LABOUR PARTY leader Sir Keir Starmer is facing calls to explain his decision to block bid to make leading Sikh independence supporter a peer over his alleged ‘extremist’ links.

Friends of senior public official Dabinderjit Singh Sidhu insisted that the decision was ‘complete nonsense’, The Daily Mail reported.


The Labour leader is also being urged to say whether he had bowed to warnings that the Indian government would be furious to see Sidhu receive the honour.

According to reports, Sidhu, a long-standing campaigner for the creation of a sovereign Sikh state in the Punjab in India, was due to be one of six new Labour peers announced just before Christmas.

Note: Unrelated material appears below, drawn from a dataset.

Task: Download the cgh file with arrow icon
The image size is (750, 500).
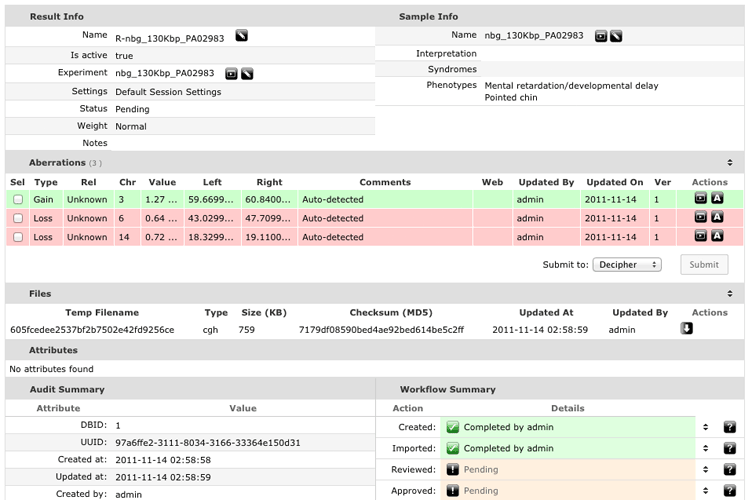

The report said that he was told Sir Starmer had withdrawn his nomination on Sunday(10).

Labour Party said that it had received new information about the ‘background’ of Sidhu,55, who is a senior official at the National Audit Office.

He faced reports in 2008 that he had been a member of the International Sikh Youth Federation (ISYF) which was banned in the UK in 2001 amid Home Office warnings its members were a threat to national security.

In June of 2007, he had spoken at a rally in Trafalgar Square at which another speaker praised terrorism and at which the banners of a separate banned Sikh terror group – Babbar Khalsa – were on open display, reports said.

That group was implicated in the bombing of an Air India plane off the coast of Ireland with the death of all 329 crew and passengers.

Sidhu was awarded the OBE in 2000 for services to the NAO, equal opportunities and the Sikh community.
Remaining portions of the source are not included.